Farrow: Ein Albumcover ist ein Spielplatz für Designer. Man kann machen, was man möchte. Als Kreativer suche ich aber nach neuen Herausforderungen. Ich verstehe natürlich Menschen, die sagen: Ein Album für die Pet Shop Boys zu entwerfen muss doch mehr Spaß machen, als an einem Zeichensatz zu arbeiten. Nur will ich nicht ständig auf ein Quadrat reduziert sein – um es mal bildlich zu formulieren. Und seitdem die Marketingabteilungen nicht mehr so mutig wie in den 1990er-Jahren sind, muss ich mir andere Betätigungsfelder suchen.

STANDARD: Wo fanden Sie mehr kreative Freiheit?

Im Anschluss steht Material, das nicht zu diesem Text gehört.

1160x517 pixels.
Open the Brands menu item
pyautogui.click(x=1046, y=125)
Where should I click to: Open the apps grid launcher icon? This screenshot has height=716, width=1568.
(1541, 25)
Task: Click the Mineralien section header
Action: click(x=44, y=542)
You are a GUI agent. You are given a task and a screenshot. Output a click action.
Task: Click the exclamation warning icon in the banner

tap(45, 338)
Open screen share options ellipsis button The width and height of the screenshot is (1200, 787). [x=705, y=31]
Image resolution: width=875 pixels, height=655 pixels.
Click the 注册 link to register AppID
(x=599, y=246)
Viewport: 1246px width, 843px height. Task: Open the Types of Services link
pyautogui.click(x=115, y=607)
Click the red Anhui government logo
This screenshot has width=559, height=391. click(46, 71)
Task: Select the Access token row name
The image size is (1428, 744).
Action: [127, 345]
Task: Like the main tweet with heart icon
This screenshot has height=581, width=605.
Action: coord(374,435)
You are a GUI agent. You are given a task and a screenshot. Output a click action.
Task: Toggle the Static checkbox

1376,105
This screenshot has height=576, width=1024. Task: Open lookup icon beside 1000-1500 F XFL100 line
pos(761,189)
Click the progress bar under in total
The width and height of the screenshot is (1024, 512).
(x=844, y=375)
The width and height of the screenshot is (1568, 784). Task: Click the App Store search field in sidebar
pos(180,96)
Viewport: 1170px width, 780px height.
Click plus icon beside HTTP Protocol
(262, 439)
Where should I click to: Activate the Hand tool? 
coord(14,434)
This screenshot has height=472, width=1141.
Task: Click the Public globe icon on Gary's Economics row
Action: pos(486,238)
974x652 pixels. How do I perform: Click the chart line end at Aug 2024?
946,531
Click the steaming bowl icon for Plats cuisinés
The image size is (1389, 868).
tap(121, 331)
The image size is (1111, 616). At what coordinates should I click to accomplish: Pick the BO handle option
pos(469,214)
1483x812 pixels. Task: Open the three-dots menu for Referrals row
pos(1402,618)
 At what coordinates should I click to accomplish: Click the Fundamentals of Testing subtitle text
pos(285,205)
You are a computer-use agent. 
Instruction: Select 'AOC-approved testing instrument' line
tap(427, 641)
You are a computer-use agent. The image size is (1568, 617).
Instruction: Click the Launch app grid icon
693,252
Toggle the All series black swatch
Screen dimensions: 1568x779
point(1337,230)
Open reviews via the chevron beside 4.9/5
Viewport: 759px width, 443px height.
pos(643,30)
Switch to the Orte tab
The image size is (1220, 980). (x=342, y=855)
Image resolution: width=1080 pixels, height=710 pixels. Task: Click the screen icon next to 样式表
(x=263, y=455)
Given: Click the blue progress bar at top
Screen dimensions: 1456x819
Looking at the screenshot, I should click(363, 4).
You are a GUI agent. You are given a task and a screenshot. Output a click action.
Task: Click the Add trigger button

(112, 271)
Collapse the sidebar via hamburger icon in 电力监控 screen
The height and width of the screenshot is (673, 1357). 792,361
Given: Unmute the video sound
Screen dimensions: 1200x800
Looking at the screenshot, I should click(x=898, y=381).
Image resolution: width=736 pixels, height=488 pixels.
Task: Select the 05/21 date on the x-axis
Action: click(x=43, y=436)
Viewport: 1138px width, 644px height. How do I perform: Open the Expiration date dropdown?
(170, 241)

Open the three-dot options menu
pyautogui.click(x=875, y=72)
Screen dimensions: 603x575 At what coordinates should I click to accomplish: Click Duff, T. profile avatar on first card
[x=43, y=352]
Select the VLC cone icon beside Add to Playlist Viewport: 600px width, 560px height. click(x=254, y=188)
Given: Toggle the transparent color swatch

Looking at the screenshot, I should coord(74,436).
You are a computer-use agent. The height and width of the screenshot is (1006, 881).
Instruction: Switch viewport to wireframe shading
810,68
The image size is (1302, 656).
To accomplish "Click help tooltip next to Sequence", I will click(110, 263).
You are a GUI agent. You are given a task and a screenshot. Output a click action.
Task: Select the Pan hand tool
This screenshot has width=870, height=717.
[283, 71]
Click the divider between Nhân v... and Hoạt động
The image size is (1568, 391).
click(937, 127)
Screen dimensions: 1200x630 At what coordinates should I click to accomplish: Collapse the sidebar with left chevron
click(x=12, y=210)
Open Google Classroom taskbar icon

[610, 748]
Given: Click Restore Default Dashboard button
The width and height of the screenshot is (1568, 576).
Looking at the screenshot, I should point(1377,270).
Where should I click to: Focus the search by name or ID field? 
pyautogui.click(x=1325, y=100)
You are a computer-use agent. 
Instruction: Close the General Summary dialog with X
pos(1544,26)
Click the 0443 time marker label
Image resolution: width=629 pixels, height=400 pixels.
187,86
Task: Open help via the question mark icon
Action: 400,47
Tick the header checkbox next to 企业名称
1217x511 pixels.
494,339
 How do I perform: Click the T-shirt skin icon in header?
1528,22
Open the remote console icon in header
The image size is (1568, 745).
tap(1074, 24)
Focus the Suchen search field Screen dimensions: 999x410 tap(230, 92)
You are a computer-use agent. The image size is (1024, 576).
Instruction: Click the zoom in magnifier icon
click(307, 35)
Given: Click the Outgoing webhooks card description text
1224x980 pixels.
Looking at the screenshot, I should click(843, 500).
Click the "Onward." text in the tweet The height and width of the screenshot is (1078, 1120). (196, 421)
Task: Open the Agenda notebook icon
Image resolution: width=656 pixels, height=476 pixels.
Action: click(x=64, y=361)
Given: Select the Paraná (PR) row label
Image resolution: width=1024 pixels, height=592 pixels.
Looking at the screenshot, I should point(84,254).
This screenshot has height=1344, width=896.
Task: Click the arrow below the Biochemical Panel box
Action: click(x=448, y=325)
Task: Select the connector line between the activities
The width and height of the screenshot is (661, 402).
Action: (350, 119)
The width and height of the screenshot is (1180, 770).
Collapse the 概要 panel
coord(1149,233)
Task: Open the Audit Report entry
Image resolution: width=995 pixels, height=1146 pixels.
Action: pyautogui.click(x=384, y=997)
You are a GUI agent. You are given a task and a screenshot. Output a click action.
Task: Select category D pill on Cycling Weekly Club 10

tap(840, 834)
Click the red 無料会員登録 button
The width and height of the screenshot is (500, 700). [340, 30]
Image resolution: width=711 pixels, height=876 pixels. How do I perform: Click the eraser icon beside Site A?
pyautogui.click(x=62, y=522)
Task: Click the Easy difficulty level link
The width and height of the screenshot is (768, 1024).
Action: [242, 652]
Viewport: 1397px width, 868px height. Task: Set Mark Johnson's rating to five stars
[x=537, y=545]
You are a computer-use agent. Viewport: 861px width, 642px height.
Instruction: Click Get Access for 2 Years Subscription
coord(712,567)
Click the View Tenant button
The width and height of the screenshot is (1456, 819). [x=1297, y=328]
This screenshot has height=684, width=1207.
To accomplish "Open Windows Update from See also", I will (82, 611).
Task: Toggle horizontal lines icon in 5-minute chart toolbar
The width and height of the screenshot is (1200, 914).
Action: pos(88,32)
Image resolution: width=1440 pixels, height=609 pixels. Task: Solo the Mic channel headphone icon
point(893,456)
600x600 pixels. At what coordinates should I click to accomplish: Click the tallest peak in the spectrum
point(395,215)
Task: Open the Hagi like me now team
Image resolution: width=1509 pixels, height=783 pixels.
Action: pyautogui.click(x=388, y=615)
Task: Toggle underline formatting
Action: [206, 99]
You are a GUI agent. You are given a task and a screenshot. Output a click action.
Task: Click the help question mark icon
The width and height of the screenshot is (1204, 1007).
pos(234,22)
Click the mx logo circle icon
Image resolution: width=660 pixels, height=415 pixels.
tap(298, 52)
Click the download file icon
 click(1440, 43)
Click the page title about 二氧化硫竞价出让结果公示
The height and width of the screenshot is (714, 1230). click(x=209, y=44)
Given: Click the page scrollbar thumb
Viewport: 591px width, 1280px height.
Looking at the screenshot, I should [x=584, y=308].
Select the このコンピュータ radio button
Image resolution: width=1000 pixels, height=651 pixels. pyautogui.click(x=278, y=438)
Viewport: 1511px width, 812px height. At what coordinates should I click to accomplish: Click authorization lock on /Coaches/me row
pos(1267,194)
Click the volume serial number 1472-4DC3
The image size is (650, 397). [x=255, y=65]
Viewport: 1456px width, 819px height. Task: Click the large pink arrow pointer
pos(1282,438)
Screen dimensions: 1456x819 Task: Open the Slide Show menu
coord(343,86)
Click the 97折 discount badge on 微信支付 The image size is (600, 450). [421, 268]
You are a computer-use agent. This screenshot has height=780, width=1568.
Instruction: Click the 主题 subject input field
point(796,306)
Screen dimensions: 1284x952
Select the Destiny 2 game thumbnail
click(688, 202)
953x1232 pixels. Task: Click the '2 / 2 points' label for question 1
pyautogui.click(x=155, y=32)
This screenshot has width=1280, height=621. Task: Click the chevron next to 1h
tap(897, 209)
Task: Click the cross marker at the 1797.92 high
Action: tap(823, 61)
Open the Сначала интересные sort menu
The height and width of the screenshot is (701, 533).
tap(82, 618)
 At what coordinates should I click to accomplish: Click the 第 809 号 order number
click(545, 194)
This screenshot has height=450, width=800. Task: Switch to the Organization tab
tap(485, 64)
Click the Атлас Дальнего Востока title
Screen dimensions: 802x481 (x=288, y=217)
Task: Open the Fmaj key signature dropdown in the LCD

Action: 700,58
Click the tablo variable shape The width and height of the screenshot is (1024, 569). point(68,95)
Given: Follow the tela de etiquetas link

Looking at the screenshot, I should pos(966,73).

Farrow: Wir entwerfen viele "identities", kreieren also Logos und Schriftsätze für Firmen. Die Plattenfirma EMI wurde vor einigen Jahren von Universal aufgekauft, ein Teil davon wurde zu Capitol, wir wurden damit beauftragt, eine neue Bildsprache für sie zu entwerfen. Wir sind in der Musikbranche geblieben, aber es hatte nichts mehr mit Platten zu tun.

STANDARD: Sie sind quasi in die Manageretage aufgestiegen.

Farrow: Oder ganz salopp: Wir haben uns auf einmal mit den Dingen für Erwachsene beschäftigt. Ein anderes Beispiel ist die Schuhmarke Camper. Sie kam auf uns zu, weil sie ein Regattaboot für das Volvo Ocean Race ins Rennen schickte und für das Segel ein neues Design brauchte. Ein wunderbares Projekt, das gar nichts mit Pop zu tun hatte.

STANDARD: Was passiert in Zukunft mit der Kunst, ein Plattencover zu entwerfen?

Farrow: Ich kann mir im Moment keinen Grafikdesigner vorstellen, der davon träumt, Plattencover zu entwerfen. Diese Jobbeschreibung existiert nicht mehr. Die nächste Generation wird gar nicht mehr wissen, was ein Album war. An den ersten Alben der Pet Shop Boys arbeiteten wir ein Jahr, es gab drei oder vier Singles, zwei 12-Inch-Remix-Maxis, CD-Singles, Vinylauflagen, jetzt ist alles digital. Man ist froh, wenn sich jemand nach ein paar Monaten noch an die Platte erinnert. (Ulf Lippitz, RONDO, 17.12.2016)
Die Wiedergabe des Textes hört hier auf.